I would find an open source version and modify it to do what you want. There can be thousands of rules associated with formatting code. — Adam Zuckerman, Mar 07 '14 at 19:54
@AdamZuckerman Don't see why that's necessary in this case. There are only a few restrictions and not much options. — Bram Vanroy, Mar 07 '14 at 19:56
Use a RegEx to make the breaks in a first pass, then come back with a loop to add the indention. It may be possible to do the indention with the RegEx, but I don't know how you would accomplish that. — Adam Zuckerman, Mar 07 '14 at 20:00
I think a recursive function would be useful for tracking your current indent level. I'm still thinking about what that would look like though... — Drewness, Mar 07 '14 at 20:33

Martin Ender · Accepted Answer · 2014-03-09T23:32:35.277

13

Here is a simple approach that doesn't require recursive functions and could even be done without regular expressions (but I find them convenient here).

function indent(str)
{
    var tabs = function(n) { return new Array(n+1).join('\t'); }

    var tokens = str.match(/!|,|pyjamas|(?:(?!pyjamas)[^!,])+/g);
    var depth = 0;
    var result = '';
    for (var i = 0; i < tokens.length; ++i)
    {
        var token = tokens[i];
        switch(token)
        {
        case '!':
            ++depth;
            result += token + '\n' + tabs(depth);
            break;
        case ',':
            --depth;
            result += '\n' + tabs(depth) + token;
            break;
        case 'pyjamas':
            result += token + '\n' + tabs(depth);
            break;
        default:
            result += token;
            break;
        }
    }
    return result;
}

First, we define a function that returns a string of n tabs (for convenience).

Then we split up the process into two steps. First we tokenise the string - that is we split it into !, ,, pyjamas and anything else. (There's an explanation of the regex at the end, but you could do the tokenisation some other way as well.) Then we simply walk the tokens one by one keeping the current indentation level in depth.

If it's an ! we increment the depth, print the !, a line break and the tabs.
If it's a , we decrement the depth, print a line break, the tabs and then the ,.
If it's pyjamas, we simply print that and a line break and the tabs.
If it's anything else we just print that token.

That's it.
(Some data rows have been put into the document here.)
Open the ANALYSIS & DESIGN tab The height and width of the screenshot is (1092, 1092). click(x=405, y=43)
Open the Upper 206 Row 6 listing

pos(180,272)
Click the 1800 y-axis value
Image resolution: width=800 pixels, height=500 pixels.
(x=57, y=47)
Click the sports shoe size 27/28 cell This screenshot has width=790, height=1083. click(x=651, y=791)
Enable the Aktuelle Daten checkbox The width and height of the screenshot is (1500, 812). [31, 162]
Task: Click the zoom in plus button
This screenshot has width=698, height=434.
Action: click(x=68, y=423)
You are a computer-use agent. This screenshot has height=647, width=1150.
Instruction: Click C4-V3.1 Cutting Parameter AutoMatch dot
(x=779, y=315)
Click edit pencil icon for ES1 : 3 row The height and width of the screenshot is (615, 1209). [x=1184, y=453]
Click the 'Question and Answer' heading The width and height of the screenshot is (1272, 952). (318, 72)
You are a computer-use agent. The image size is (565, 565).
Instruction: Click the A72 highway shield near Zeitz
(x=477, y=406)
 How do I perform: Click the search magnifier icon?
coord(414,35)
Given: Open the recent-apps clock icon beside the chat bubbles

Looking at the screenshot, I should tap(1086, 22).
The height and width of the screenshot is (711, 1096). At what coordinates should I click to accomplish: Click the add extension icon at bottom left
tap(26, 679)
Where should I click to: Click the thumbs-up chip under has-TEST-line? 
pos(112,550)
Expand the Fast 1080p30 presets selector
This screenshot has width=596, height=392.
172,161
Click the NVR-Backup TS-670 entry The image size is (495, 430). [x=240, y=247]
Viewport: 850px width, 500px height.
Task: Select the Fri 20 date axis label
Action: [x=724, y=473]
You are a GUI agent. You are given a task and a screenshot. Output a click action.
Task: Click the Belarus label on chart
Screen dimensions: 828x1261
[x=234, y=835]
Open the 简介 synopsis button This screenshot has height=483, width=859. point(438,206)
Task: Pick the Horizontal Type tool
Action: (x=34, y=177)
You might want to add some sanity check that depth doesn't go negative (i.e. you have more , than !) - currently that would simply be rendered without any tabs, but you'd need to write extra ! after that to get the depth back up to 1. This is quite easy to deal with, but I don't know what your assumptions or requirements about that are.

It also doesn't take care of additional spaces after line breaks yet (see the edit at the end).

Working demo.

Now for the regex:

/
  !               # Match a literal !
|                 # OR
  ,               # Match a literal ,
|                 # OR
  pyjamas         # Match pyjamas
|                 # OR
  (?:             # open a non-capturing group
    (?!pyjamas)   # make sure that the next character is not the 'p' of 'pyjamas'
    [^!,]         # match a non-!, non-, character
  )+              # end of group, repeat once or more (as often as possible)
/g

The g to find all matches (as opposed to just the first one). ECMAScript 6 will come with a y modifier, which will make tokenisation even easier - but annoyingly this y modifier is ECMAScript's own invention, whereas every other flavour that provides this feature uses a \G anchor within the pattern.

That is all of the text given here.